Sunday, May 17, 2015

Film: The Innocents, Henry James' The Turn of the Screw

The paternal grandfather of Henry James, an Irish immigrant who became quite wealthy, had little time for James’  father Henry James, Sr.  James, Sr. himself was injured in a fire as an adolescent and lost his leg. He remained bedridden for a few years which finally garnered the attention of his parents. He too was a writer (newspapers), dabbled in theology, but was disinherited by his own father after a few years as a wayward youth. Having felt unloved by his father, James, Sr. was determined to shower his first born son William (the American physician, philosopher-- and psychologist who met Freud) with attention. Tragically, his controlling ‘love’ of William, and of his second born son Henry, left both sons feeling oppressed by their father’s attention, something from which both struggled to free themselves, but not without life-long battles with depression.
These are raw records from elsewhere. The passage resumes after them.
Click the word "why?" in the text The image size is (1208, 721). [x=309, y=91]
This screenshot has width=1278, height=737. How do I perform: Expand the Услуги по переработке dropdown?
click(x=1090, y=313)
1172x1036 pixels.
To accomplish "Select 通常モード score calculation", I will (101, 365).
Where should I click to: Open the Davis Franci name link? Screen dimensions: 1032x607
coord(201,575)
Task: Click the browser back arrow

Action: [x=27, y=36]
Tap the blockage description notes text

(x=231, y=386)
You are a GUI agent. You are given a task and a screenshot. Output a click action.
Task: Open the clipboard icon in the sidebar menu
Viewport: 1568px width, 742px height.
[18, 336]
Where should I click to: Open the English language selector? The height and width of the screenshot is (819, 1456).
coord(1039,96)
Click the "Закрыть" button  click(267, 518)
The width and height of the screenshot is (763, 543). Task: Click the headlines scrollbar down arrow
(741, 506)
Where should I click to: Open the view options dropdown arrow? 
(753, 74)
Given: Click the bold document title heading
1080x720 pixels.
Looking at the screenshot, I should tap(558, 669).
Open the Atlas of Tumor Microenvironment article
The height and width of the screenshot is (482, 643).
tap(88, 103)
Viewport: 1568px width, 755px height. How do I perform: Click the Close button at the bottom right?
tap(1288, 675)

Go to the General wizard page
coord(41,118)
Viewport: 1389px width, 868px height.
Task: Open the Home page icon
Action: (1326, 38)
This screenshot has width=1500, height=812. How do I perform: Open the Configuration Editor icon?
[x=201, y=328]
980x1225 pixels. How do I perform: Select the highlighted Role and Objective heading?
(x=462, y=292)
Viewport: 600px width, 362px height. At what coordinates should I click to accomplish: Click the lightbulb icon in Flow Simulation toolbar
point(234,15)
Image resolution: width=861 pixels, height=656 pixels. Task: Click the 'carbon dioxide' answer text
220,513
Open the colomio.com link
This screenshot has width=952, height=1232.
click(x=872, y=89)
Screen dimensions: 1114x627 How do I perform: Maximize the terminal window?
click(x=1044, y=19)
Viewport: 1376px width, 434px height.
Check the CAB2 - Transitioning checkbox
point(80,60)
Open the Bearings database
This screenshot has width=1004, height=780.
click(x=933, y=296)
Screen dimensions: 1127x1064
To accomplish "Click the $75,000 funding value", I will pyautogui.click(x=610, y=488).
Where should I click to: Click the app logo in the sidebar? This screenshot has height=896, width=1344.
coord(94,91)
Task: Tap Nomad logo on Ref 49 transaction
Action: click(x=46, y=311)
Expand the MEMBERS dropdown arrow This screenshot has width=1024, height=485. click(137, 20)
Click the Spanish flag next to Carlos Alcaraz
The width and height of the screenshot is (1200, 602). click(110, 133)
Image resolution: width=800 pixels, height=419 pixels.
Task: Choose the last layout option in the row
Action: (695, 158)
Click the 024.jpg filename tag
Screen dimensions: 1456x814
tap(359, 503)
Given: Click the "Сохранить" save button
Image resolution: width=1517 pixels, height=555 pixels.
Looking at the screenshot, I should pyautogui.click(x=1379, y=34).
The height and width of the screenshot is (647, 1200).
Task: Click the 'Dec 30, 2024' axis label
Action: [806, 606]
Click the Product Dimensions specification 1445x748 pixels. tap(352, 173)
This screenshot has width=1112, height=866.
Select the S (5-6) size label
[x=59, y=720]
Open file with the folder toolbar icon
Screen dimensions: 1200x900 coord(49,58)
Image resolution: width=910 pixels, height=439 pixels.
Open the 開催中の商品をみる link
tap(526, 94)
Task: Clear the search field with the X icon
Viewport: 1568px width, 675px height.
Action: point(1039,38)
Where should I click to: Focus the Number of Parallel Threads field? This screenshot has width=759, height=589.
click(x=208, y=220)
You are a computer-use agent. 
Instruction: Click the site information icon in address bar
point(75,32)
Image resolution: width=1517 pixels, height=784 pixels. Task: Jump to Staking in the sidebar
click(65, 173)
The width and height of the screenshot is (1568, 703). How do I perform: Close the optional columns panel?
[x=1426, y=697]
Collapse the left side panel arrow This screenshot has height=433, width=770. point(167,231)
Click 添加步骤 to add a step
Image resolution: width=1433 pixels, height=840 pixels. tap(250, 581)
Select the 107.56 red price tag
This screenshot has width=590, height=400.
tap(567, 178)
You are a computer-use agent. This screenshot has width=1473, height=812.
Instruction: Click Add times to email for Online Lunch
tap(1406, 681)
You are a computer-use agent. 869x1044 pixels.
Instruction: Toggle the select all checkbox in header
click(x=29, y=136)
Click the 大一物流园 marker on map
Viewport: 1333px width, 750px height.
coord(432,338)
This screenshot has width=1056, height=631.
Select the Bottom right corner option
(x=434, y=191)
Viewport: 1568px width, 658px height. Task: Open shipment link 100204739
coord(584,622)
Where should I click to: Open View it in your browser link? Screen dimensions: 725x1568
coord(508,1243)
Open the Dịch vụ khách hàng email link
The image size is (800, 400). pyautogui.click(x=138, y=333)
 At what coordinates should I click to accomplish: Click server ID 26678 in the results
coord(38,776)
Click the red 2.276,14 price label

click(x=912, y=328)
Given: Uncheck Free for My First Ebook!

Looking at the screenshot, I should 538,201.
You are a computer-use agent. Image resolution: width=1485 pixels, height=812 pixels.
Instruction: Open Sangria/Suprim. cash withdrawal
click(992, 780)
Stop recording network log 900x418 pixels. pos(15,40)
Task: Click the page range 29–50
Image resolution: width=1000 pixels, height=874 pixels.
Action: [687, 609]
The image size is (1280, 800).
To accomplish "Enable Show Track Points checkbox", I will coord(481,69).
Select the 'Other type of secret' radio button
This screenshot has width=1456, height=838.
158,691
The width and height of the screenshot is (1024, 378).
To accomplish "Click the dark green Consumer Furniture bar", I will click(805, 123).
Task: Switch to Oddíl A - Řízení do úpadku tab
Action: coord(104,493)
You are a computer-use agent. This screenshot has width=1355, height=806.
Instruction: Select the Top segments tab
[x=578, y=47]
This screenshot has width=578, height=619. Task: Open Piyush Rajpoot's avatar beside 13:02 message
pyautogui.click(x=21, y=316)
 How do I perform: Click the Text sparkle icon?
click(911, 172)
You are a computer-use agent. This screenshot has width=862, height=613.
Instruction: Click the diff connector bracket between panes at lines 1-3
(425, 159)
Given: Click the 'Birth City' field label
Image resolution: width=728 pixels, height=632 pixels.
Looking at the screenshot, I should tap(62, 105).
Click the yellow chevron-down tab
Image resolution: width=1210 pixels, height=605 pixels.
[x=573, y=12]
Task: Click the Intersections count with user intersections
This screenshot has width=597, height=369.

It is thought the suicidal William was bipolar as well. Their younger siblings, Wilkerson, Robertson, and Alice (the recipient of inappropriate courting from William) all suffered mental illness as well, e.g. Bob with alcoholism, Alice with ‘hysteria’.

Henry James never married, but he wrote about some of the ‘ghosts in the nursery’ [what therapists know as fear, helplessness, rage]. These ghosts are intergenerationally transmitted, speak to the pain of multiple losses [such as loss of recognition, attunement, love, and actual caregivers]. In The Turn of the Screw, Miles and Flora have lost first their parents, then grandparents, then their beloved governess.  The governess narrator arrives and devotes herself to her wards, reminiscent of Henry James, Sr.’s crippling devotion to his two elder sons. Only after the two children are separated from one another, the governess – unable to bear the sadness of her wards’ many previous losses [much like the hapless therapist]— in the last straw, the turn of the screw, in ‘saving’ Miles from his demons,  contributes to his fatal injury. The governess has failed to hold Miles in mind, having deprived him of healing through relationship. Much like Henry, Sr., she has blurred the distinction between her own needs and those of her charge.

That which is disavowed can return with a vengeance. James deftly leaves us to consider whether the ghosts here are from within or from without, or both.